◆ **The request**: In the records below, lay out everything from the line containing "Select the Landcover label" down to the line containing "click(784, 502)" as a JSON list of strings, one string per line. Leave out blank lines.

◆ **Data rows**:

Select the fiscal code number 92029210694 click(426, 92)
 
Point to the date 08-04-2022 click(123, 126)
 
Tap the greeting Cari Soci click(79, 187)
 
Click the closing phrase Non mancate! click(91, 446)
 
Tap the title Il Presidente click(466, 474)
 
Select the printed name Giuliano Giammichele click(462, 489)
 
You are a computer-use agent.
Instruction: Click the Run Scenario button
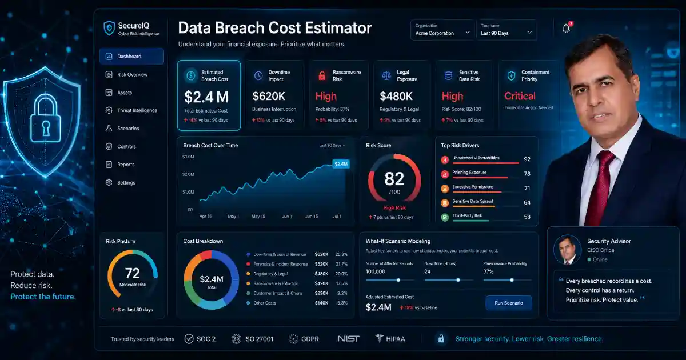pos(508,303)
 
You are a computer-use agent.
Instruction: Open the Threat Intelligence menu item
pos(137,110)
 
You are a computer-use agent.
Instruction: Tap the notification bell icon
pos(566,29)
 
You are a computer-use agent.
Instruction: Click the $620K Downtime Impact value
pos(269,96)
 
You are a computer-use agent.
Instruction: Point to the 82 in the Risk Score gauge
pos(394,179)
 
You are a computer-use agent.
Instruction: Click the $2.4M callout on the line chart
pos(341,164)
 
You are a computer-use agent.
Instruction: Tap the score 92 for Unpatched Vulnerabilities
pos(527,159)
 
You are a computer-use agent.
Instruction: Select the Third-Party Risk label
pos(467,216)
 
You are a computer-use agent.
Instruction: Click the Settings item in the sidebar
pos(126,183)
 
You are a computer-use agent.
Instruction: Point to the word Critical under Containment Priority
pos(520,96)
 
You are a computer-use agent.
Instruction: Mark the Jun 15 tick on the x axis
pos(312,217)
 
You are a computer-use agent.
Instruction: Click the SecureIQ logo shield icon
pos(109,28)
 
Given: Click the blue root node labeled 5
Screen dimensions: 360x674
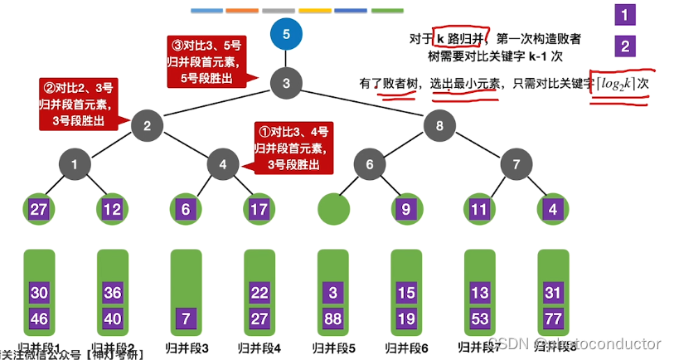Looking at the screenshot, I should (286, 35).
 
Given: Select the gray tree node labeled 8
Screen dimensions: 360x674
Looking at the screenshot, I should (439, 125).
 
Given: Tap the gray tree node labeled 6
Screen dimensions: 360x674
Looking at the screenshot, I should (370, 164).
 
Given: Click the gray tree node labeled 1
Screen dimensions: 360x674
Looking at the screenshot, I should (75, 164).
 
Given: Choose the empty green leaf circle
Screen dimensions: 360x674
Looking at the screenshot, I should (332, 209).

...

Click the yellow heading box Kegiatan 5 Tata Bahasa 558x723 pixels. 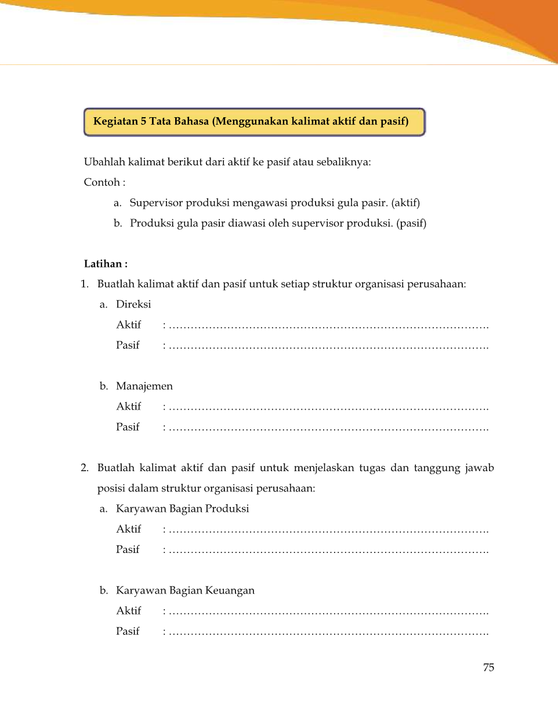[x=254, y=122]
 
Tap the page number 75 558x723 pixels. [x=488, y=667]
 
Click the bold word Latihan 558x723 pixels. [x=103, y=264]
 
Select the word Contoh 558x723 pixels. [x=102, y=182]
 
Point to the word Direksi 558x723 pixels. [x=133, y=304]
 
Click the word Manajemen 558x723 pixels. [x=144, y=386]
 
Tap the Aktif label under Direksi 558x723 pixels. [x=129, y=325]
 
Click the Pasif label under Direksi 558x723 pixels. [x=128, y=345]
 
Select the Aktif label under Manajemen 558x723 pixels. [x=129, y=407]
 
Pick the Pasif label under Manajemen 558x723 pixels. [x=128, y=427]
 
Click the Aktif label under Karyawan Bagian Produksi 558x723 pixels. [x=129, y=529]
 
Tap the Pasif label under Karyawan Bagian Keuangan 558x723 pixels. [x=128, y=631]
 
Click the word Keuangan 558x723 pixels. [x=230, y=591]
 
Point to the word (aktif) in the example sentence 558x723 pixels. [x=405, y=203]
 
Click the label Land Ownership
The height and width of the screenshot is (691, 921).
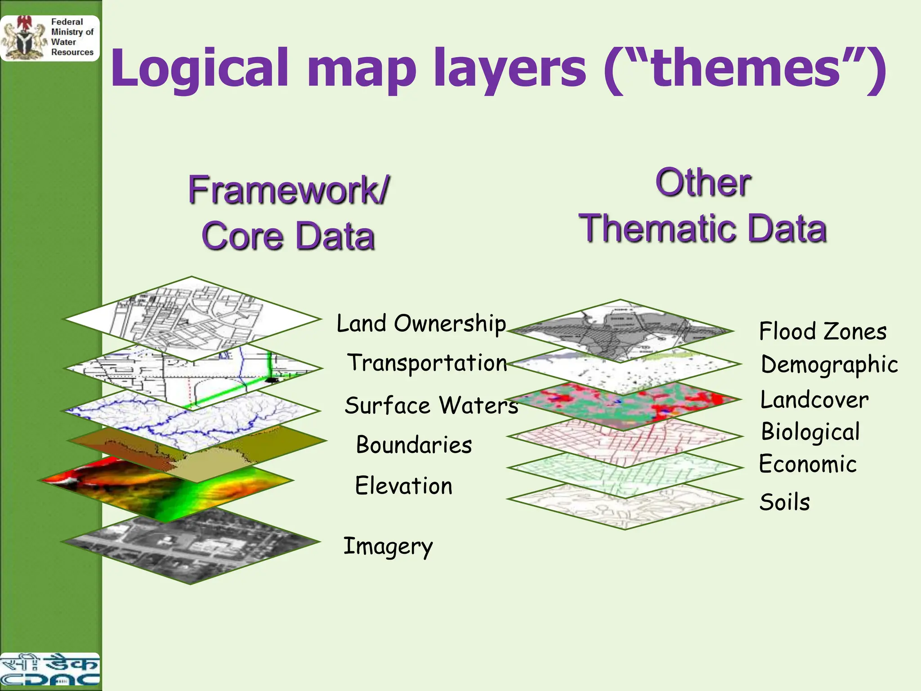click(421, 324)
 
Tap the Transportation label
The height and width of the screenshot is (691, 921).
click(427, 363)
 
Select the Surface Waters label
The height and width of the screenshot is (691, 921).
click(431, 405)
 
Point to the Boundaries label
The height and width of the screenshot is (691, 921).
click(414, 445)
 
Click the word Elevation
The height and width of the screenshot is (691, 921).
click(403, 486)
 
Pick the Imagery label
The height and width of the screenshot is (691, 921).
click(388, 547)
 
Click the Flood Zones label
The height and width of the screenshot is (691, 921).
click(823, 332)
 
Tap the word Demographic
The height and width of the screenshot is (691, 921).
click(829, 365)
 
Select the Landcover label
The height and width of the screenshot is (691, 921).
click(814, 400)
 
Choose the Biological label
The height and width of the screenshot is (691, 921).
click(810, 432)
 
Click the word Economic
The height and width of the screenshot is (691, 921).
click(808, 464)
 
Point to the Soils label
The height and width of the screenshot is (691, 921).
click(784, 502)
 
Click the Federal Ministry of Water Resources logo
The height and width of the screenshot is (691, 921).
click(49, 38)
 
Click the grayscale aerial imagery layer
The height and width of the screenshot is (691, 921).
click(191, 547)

◆ **Answer in full**:
[
  "Select the Landcover label",
  "The height and width of the screenshot is (691, 921).",
  "click(814, 400)",
  "Choose the Biological label",
  "The height and width of the screenshot is (691, 921).",
  "click(810, 432)",
  "Click the word Economic",
  "The height and width of the screenshot is (691, 921).",
  "click(808, 464)",
  "Point to the Soils label",
  "The height and width of the screenshot is (691, 921).",
  "click(784, 502)"
]